El olor a cigarrillos baratos y salchichas frías: eso era todo lo que quedaba del hombre al que Sofía una vez llamó esposo. Ese olor, impregnado en las paredes de su apartamento alquilado, parecía una sombra de lo que alguna vez fue una familia. Flotaba en el aire como un recordatorio de la traición, de sueños ingenuos destrozados por el estruendo de las puertas al cerrarse de golpe.

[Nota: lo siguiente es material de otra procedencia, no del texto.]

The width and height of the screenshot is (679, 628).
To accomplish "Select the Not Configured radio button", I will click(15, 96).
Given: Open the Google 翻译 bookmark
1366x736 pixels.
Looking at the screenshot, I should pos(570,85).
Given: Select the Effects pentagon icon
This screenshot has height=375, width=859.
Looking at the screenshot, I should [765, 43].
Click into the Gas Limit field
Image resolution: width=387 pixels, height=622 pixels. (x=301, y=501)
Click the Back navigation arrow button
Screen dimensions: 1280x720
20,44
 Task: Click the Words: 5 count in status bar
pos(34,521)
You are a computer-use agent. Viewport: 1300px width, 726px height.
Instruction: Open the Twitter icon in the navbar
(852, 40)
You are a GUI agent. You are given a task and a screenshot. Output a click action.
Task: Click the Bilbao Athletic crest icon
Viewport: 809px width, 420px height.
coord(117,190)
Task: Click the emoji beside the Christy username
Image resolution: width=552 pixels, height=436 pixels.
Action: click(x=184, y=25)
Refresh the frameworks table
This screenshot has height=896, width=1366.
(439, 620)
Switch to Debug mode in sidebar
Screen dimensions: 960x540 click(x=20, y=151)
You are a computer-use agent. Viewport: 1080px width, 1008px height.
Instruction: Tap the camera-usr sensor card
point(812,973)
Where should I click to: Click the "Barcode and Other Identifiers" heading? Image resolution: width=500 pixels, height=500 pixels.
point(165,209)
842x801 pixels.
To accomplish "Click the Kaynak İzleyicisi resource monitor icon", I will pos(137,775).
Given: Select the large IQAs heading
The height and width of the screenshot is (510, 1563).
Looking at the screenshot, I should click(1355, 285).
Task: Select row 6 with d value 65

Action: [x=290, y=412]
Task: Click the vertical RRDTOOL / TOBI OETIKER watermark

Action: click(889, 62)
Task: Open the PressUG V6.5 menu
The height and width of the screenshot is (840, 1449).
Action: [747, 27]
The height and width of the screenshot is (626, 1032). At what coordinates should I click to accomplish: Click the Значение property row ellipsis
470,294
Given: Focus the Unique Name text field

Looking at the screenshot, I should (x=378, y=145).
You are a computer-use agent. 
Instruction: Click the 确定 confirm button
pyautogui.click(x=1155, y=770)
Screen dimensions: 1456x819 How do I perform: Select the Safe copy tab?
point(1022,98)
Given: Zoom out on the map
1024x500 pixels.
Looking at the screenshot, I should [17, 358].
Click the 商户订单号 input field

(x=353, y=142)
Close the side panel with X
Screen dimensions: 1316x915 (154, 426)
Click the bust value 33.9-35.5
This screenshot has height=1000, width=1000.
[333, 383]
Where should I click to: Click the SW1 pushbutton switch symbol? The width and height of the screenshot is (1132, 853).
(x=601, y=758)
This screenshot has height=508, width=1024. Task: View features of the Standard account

—¿Estás loca, Sofía? —La voz de Artyom sonaba irritada, con ese cansancio peculiar que invade a un hombre que ya ha decidido marcharse—. ¿De qué pensión alimenticia hablas? Tengo otros planes, otras obligaciones. No voy a mantenerte.

Se quedó junto a la puerta, metiendo cosas en una vieja mochila, como si estuviera preparando la maleta para un viaje de negocios corto, no para alejarse de la vida de su esposa e hijo.

—¡Tenemos un hijo, Artyom! —exclamó Sofía con la voz quebrada—. ¡Nuestro Antoshka tiene cinco años! Está creciendo, necesita ropa, comida… ¡colegio! —Es tu problema —dijo él con calma. —Nadie te obligó a esto. Deberías haberlo pensado.

Estas palabras la golpearon como una bofetada. Sofía sintió que algo dentro de ella se rompía. Se quedó en medio de la habitación, agarrándose al borde de la mesa para no caerse. Los juguetes de su hijo yacían cerca, sobre la alfombra: brillantes y cálidos, como un recuerdo de los días en que aún creía que el amor podía vencer la pobreza.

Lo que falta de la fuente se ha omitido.